После чего повернулся к Марио и с довольной улыбкой сказал:

— У меня действительно, должно быть, неплохой грим, если меня не узнал мой собственный сын!

Только тогда Мимми заметил знакомую сигарету, которую старик держал в руке. Юноша почувствовал, что отец утомлен, но тот сказал, что с ним все в порядке. Мимми поцеловал, как обычно, отцу руку и пошел в зал.

Первые два действия прошли хорошо, хотя позднее Мимми узнал, что в антракте Карузо стонал от боли. В третьем акте плохое самочувствие тенора стало совершенно очевидным. Карузо с огромным трудом давалась каждая фраза. Обычно во время арии исполнительница партии Рашель сидела у ног Карузо-Элеазара и гладила его по руке. В этот раз Карузо попросил Флоренс Истон, чтобы она держала его руку как можно сильней — как только могла. Во время пения он впивался в руку артистки, которая была в панике, понимая, какую чудовищную боль испытывает ее великий партнер… На следующий день критики единодушно отметили, что исполнение Карузо было невероятным по экспрессии и трагизму.

В конце спектакля слезы текли по лицу Карузо, он едва держался на ногах. Тем не менее он вновь и вновь выходил на нескончаемые овации, которые ему устраивала публика. В полубессознательном состоянии, бледного и измученного, Карузо доставили домой.

Это был 607-й выход великого тенора в «Метрополитен-опере», и последний.

Двадцать четвертого декабря 1920 года оперная карьера Энрико Карузо завершилась.

Дороти запомнила этот день: «Хотя в течение суток перед спектаклем Энрико чувствовал только тупую боль в боку, мне не хотелось, чтобы он пел в сочельник. Гатти тоже был очень взволнован и пришел к нам как раз в тот момент, когда у нас находился доктор.

— Голос у него в порядке, — сказал он.

Это оказался единственный его спектакль в Нью-Йорке, на котором я не присутствовала, кроме тех, что я пропустила в связи с рождением Глории. Когда он ушел в театр, Энрикетта, Брунетта и я принялись сооружать в гостиной грандиозную „рождественскую панораму“. Электрические лампочки были развешены на камине так, чтобы освещать фигурки королей и пастухов с подарками в руках.

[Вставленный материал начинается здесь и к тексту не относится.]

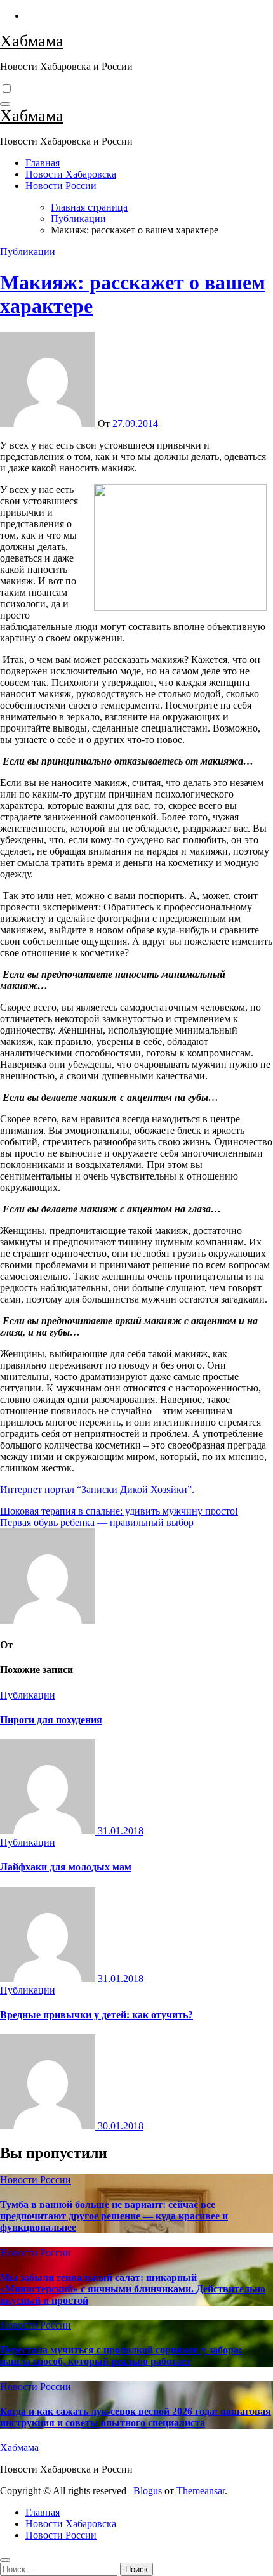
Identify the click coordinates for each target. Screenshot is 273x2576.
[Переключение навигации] (5, 104)
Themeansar (200, 2490)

Я пригласила друзей Энрико к нам после спектакля на такой ужин, который всегда устраивался в этот день в Неаполе. Были угри, приготовленные пятью способами, горячий и холодный осьминог и всякого рода мелкая рыба, жареная и сушеная.

Мне не казалось особенно вкусным ни одно из этих блюд. Когда Энрико вернулся, я встретила его у двери. Глаза его смотрели бодро, но лицо было землистого цвета, как будто его кровь стала серой. Он был тронут „панорамой“, восхищен ужином и рад друзьям, но не веселился, как бывало, от всей души.

— Я думаю, будет лучше, если я возьму только чашку бульона, — сказал он.

Доктор Горовиц тоже был у нас — единственный случай, когда он оказался полезен, так как вытащил рыбью кость у меня из горла. Когда все ушли, я спросила Энрико о спектакле.

— Все остались довольны, — ответил он, — но бок сильно болел.

Это оказался его последний спектакль, а я не была на нем, не слышала его…»[407]

Катастрофа неумолимо приближалась. В день самого радостного праздника в году произошло одно из самых трагических событий в недолгой супружеской жизни Энрико и Дороти. Утро начиналось довольно спокойно. Они собирались в театр — вручать рождественские подарки коллегам и работникам «Метрополитен-оперы» (Энрико по традиции вручал подарки в этот день практически всем — так, каждый хорист получал от него пять долларов). Карузо пошел в ванную комнату, а Дороти, читая длинный список, начала раскладывать подарки по коробочкам. Внезапно она услышала страшный крик, донесшийся из ванной. Вместе с Марио и Бруно Дзирато она кинулась туда. Увидев лежащего на полу Энрико, корчившегося от боли, они с трудом дотащили его до кровати и сразу же вызвали доктора, который немедленно ввел ему морфий. Однако это помогло лишь на короткое время. Энрико вскоре очнулся и начал стонать от страшной боли в груди и боку — так, что Дороти была вынуждена заткнуть уши пальцами. Срочно был вызван другой врач — доктор Эванс, который наконец-то поставил правильный диагноз: острый плеврит, который вот-вот перейдет в воспаление легких. После еще одной инъекции морфия Карузо заснул.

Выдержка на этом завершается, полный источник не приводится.